[Extrait choisi]
#sunumbir : c'est notre affaire ! 

"Un nostalgique souvenir" de Nafissatou Diallo

Texte cent huitième

 I- Présentation 
De Tilène au Plateau, une enfance dakaroise est un roman de Nafissatou Diallo ( 1941-1981) publié en 1975 aux Nouvelles Éditions Africaines du Sénégal.

II - Texte choisi : Un nostalgique souvenir
Je suis née à Tilène au Camp des Gardes le 11 mars 1941. Ne cherchez pas le Camp : il est devenu le stade Iba Mar Diop. Notre maison de famille était une des rares habitations civiles dans cette enceinte d'où les gardes veillaient sur la Médina et ses environs.
Le Camp était entouré par un mur avec deux ouvertures : une au nord, une au sud, qui servaient de portes d'entrée et de sortie. Ce mur l'isolait de son entourage constitué de cases, de baraques parfois groupées dans le plus grand désordre avec des rues étroites, sablonneuses, grouillantes de monde et d'animaux domestiques.

[Contenu des données]
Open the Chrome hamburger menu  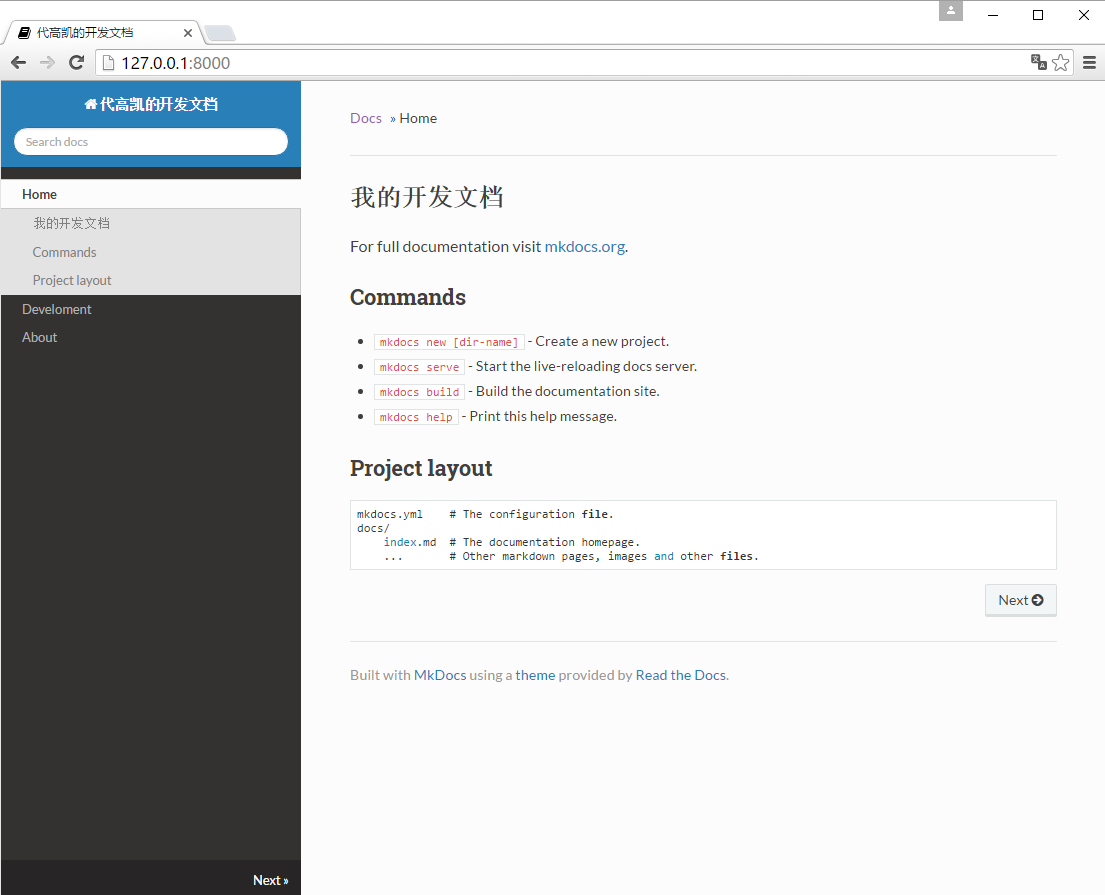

[Votre consigne]
Recopiez à l'identique le passage de l'extrait choisi qui va de « Le Camp était » à « et d'animaux domestiques. », bornes incluses.

[Réponse]
Le Camp était entouré par un mur avec deux ouvertures : une au nord, une au sud, qui servaient de portes d'entrée et de sortie. Ce mur l'isolait de son entourage constitué de cases, de baraques parfois groupées dans le plus grand désordre avec des rues étroites, sablonneuses, grouillantes de monde et d'animaux domestiques.